The regulation of vascular resistance is critical to the maintenance of circulatory homeostasis. The primary regulator of this resistance is the level of contraction of vascular smooth muscle, which is determined by the balance of factors that cause contraction with those that cause relaxation of this muscle. This review will feature the latter. However, to do this in a meaningful manner, specific contractile factors will also be considered. Under physiological conditions, vascular smooth muscle (VSM) contraction requires a concentration of ionized calcium ([Ca2+]i) in the cytosol greater than 10(-7) M and an energy source, ATP. Normally, [Ca2+]i is the regulated variable that determines the magnitude of contraction (VSM tone). Relaxation is effected by mechanisms represented in Fig. 1 that reduce [Ca2+]i and are therefore relevant to this review. Two of the mechanisms utilize active pumps requiring energy from ATP to move calcium out of the cytosol against large concentration gradients. These are the ATPase of the calcium efflux pump in the plasma membrane and the ATPase that sequesters calcium into the sarcoplasmic reticulum (SR). The third calcium-lowering mechanism is the sodium-calcium exchanger. This exchanger couples the energy derived from the movement of sodium down its concentration gradient into the cell to the extrusion of calcium from the cell.

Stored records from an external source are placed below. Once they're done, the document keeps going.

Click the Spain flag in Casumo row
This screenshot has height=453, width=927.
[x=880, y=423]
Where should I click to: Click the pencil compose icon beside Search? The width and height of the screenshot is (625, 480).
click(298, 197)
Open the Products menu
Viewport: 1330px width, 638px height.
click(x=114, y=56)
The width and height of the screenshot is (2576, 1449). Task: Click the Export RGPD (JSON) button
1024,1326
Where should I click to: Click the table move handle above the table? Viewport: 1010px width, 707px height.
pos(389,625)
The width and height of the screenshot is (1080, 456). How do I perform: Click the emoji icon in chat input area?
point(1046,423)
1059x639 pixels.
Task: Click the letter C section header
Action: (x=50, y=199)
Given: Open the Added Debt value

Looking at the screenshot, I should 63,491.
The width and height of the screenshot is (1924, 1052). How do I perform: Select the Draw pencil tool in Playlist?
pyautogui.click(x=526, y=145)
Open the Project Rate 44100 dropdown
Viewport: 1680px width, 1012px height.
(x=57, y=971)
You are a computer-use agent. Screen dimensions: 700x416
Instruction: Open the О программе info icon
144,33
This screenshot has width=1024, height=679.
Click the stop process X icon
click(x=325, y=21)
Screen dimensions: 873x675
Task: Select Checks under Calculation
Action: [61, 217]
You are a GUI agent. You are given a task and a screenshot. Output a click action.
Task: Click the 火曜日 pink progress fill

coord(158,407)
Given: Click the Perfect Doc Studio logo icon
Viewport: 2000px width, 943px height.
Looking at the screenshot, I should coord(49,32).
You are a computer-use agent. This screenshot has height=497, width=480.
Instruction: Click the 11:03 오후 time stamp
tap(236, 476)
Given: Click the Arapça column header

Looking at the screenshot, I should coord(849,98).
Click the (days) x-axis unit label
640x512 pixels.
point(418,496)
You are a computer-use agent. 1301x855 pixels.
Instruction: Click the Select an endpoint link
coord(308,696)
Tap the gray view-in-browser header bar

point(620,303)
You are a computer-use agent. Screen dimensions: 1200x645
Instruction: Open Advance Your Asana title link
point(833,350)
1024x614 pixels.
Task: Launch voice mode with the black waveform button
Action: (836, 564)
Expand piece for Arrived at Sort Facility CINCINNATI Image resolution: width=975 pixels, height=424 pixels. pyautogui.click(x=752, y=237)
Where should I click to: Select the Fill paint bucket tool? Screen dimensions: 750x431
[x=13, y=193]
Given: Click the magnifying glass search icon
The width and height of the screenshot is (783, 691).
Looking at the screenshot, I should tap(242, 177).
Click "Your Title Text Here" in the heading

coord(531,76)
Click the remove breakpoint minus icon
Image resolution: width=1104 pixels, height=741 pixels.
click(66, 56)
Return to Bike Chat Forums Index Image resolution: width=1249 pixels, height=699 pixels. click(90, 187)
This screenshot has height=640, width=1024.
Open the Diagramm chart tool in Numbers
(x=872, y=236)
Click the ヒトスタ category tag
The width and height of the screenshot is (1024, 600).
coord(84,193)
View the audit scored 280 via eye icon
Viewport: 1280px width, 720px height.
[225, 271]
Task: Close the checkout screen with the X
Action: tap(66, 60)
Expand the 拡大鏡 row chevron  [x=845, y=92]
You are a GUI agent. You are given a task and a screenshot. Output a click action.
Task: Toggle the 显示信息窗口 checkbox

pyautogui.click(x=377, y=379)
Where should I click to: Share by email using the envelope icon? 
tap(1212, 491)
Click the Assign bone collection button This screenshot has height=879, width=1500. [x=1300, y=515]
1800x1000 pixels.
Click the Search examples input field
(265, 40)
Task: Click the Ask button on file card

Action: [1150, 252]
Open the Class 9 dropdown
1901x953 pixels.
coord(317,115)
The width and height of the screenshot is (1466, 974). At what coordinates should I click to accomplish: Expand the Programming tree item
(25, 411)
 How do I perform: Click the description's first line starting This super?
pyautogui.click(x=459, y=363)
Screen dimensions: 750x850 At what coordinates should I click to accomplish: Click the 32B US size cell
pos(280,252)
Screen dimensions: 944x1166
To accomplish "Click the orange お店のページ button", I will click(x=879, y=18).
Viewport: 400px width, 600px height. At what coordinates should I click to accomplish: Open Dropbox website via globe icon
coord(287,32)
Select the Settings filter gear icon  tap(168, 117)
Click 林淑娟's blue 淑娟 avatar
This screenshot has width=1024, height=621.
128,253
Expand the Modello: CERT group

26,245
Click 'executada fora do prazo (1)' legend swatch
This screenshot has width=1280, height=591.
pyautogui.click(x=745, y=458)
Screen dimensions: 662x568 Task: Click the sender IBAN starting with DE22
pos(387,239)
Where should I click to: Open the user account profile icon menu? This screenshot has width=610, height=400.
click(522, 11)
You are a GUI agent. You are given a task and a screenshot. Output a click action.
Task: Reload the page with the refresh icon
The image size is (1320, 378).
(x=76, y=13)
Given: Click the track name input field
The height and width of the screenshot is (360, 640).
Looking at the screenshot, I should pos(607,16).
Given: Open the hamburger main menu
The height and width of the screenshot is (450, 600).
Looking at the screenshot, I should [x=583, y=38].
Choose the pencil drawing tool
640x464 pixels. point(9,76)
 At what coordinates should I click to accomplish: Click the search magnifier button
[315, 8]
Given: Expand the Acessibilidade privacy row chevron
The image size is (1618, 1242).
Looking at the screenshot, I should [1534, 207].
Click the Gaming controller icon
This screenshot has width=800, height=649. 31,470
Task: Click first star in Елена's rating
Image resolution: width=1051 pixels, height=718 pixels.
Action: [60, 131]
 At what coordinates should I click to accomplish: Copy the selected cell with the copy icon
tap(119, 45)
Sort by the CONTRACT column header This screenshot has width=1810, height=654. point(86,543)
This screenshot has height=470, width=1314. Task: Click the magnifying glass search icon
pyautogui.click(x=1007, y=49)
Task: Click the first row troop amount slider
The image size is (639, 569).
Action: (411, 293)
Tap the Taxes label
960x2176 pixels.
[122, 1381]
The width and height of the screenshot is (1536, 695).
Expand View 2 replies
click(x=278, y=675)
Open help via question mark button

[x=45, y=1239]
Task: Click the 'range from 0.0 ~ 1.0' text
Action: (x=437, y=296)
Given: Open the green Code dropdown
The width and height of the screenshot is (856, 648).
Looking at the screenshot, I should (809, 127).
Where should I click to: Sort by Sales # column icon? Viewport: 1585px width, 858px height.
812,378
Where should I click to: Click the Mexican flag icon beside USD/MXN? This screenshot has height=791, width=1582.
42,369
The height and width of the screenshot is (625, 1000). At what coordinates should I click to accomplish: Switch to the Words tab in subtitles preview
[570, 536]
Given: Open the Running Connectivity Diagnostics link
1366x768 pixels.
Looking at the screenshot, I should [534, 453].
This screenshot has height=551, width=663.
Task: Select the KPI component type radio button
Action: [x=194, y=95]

The concentration of ionized calcium inside the cell is a net value determined by the relative rates of calcium movement into the cell and the sum of the activities of these three [Ca2+]i-lowering mechanisms. The nature of this balance indicates yet another means by which [Ca 2+]i may be reduced to produce VSM relaxation. This is obviously a reduction in the rate of calcium entry into the cytosol, as would result from the action of a calcium channel antagonist, or, indirectly, by hyperpolarization of the plasma membrane or interference with other calcium delivery systems.